BosR: a novel biofilm-specific regulator in Pseudomonas aeruginosa. BosR: a novel biofilm-specific regulator in Pseudomonas aeruginosa

Biofilms are the most common cause of bacterial infections in humans and notoriously hard to treat due to their ability to withstand antibiotics and host immune defenses. To overcome the current lack of effective antibiofilm therapies and guide future design, the identification of novel gene targets is crucial. In this regard, transcriptional regulators have been proposed as promising targets for antimicrobial drug design, since they simultaneously affect multiple genes, typically lack human orthologs, and can be inactivated by small molecules that prevent dimerization. Therefore, a Transposon insertion sequencing approach was employed to systematically identify regulatory genes phenotypically affecting biofilm growth in Pseudomonas aeruginosa PA14. A screen of a pool of 300,000 transposon insertion mutants identified 349 genes involved in biofilm growth on hydroxy apatite, including 47 regulators. Detection of 19 regulatory genes participating in well-established biofilm pathways validated the results. An additional 28 novel prospective biofilm regulators suggested the requirement of multiple one-component transcriptional regulators. Defect phenotypes were confirmed for five one-component transcriptional regulators PA14_43720, PA14_56430, PA14_36180, arsR and merD as well as the protein kinase yeaG, which have not been implicated in biofilm growth before. Promisingly, the transcriptional regulator PA14_43720 displayed a conserved role in biofilm growth since its ortholog in P. aeruginosa strain PAO1 was also required for biofilm growth. Overall, our results highlighted that the gene network driving biofilm growth is complex and involves regulators beyond the primarily studied groups of two-component systems and cyclic diguanylate signaling proteins. Overall design: TnSeq experiments on PA14 grown under different conditions, namely planktonic and biofilm, for 96 hours. Additionally, the TnSeq pool was characterized at T0 as a reference condition. Each condition included three biological replicates.
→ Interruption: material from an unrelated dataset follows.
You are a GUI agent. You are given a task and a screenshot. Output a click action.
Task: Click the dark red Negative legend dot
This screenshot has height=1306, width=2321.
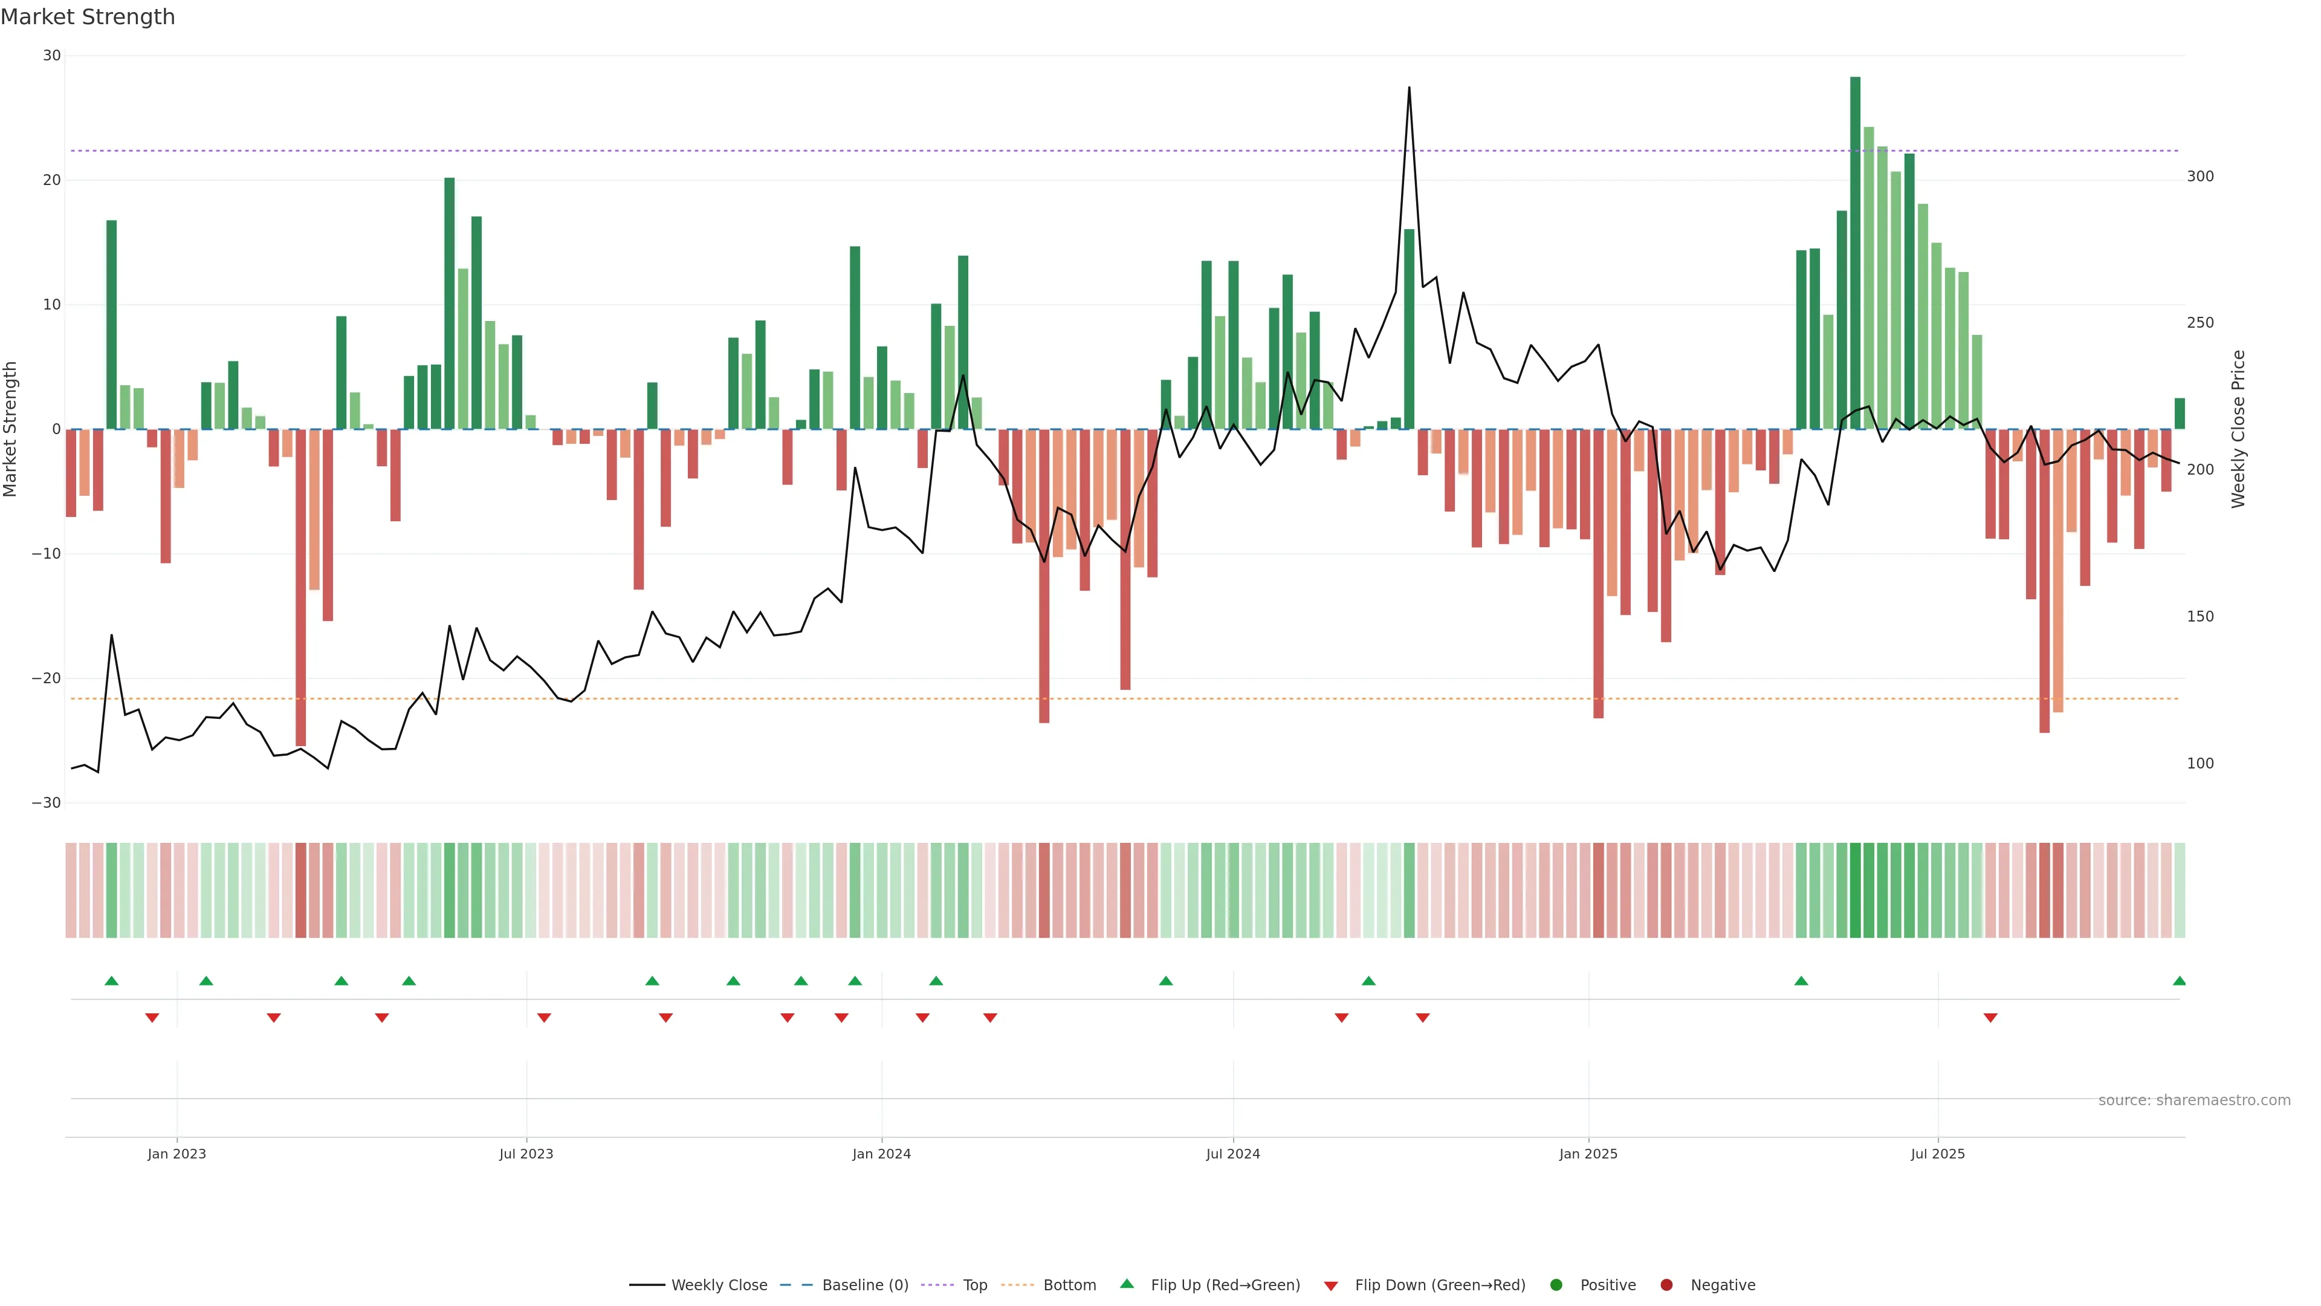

生物膜（biofilm）是人类细菌性感染最常见的诱因，因其可耐受抗生素与宿主免疫防御，向来以难以治疗著称。为解决当前有效抗生物膜治疗手段匮乏的困境，并为未来疗法开发提供指引，鉴定新型基因靶点至关重要。据此，转录调控因子（transcriptional regulators）被认为是抗菌药物开发的极具潜力的靶点——因其可同时调控多基因表达、通常不存在人类同源基因，且可被阻断二聚化的小分子物质灭活。因此，本研究采用转座子插入测序（transposon insertion sequencing, TnSeq）方法，系统鉴定铜绿假单胞菌（Pseudomonas aeruginosa）PA14中表型层面影响生物膜生长的调控基因。通过对30万个转座子插入突变体库的筛选，本研究共鉴定出349个参与羟基磷灰石表面生物膜生长的基因，其中包含47个调控基因。对参与经典生物膜通路的19个调控基因的验证实验，证实了本次筛选结果的可靠性。另有28个新型潜在生物膜调控基因的发现，提示多类单组分转录调控因子（one-component transcriptional regulators）参与了生物膜生长过程。针对5个此前未被报道参与生物膜生长的单组分转录调控因子PA14_43720、PA14_56430、PA14_36180、arsR、merD以及蛋白激酶yeaG，本研究证实了其缺陷表型。值得关注的是，转录调控因子PA14_43720在生物膜生长中发挥了保守功能——其在铜绿假单胞菌PAO1菌株中的同源基因同样参与了生物膜生长过程。综上，本研究结果表明，驱动生物膜生长的基因网络极为复杂，其所涉及的调控因子不仅包括主流研究的双组分系统（two-component systems）与环二鸟苷酸（cyclic diguanylate）信号蛋白，还包含其他类型的调控基因。 实验整体设计：对PA14菌株分别在浮游态与生物膜态两种条件下培养96小时，开展转座子插入测序实验；同时以T0时刻的转座子突变体库作为参考对照。每组条件均设置3次生物学重复（biological replicates）。